• **GIVEN INSTRUCTION**
Repeat the lines of the records below verbatim, from the line containing "Go to previous table arrow icon" up to and including the line containing "Looking at the screenshot, I should coord(612,384).".

-- START DATA SUPPLIED --

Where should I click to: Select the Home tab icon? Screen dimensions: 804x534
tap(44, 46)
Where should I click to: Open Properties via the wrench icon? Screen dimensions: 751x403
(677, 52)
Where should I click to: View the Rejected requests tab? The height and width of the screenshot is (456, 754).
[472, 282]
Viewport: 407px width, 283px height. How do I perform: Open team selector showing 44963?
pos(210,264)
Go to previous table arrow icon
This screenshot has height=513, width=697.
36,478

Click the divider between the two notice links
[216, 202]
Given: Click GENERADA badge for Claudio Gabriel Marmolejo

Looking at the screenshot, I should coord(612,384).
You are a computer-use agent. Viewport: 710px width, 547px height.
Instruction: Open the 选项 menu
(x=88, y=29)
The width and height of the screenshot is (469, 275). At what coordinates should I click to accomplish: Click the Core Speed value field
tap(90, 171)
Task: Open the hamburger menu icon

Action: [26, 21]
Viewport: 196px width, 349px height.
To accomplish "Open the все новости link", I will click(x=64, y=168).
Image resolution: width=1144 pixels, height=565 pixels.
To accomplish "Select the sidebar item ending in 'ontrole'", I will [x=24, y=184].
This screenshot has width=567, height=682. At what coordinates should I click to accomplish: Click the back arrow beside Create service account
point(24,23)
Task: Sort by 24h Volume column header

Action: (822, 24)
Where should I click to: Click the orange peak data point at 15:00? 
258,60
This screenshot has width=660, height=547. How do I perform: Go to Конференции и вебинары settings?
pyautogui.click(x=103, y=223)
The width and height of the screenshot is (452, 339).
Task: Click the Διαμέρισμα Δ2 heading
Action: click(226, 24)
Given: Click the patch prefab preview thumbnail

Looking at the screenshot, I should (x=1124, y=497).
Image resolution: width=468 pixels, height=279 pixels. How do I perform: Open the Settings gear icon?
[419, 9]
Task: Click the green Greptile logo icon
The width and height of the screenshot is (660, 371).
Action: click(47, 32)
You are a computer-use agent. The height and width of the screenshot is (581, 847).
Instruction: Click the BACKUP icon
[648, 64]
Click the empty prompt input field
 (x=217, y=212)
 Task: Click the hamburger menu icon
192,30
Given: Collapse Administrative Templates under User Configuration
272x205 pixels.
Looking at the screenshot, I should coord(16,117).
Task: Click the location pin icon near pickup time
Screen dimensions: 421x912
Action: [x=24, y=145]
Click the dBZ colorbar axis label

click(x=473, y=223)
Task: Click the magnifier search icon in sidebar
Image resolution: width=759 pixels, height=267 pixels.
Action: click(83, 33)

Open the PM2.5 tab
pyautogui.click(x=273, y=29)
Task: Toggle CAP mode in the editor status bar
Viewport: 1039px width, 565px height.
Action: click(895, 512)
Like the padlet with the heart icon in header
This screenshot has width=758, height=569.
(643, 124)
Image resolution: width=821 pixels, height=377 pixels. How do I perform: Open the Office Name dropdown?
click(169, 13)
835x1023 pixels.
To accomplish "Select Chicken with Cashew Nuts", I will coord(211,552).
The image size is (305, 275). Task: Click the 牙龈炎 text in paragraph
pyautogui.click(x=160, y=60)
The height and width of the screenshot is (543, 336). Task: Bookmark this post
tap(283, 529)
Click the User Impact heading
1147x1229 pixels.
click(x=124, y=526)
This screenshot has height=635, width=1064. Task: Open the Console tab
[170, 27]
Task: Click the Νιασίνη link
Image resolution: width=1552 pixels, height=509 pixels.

-- END DATA SUPPLIED --

• **SOLUTION TO THIS TASK**
Go to previous table arrow icon
This screenshot has height=513, width=697.
36,478

Click the divider between the two notice links
[216, 202]
Given: Click GENERADA badge for Claudio Gabriel Marmolejo

Looking at the screenshot, I should coord(612,384).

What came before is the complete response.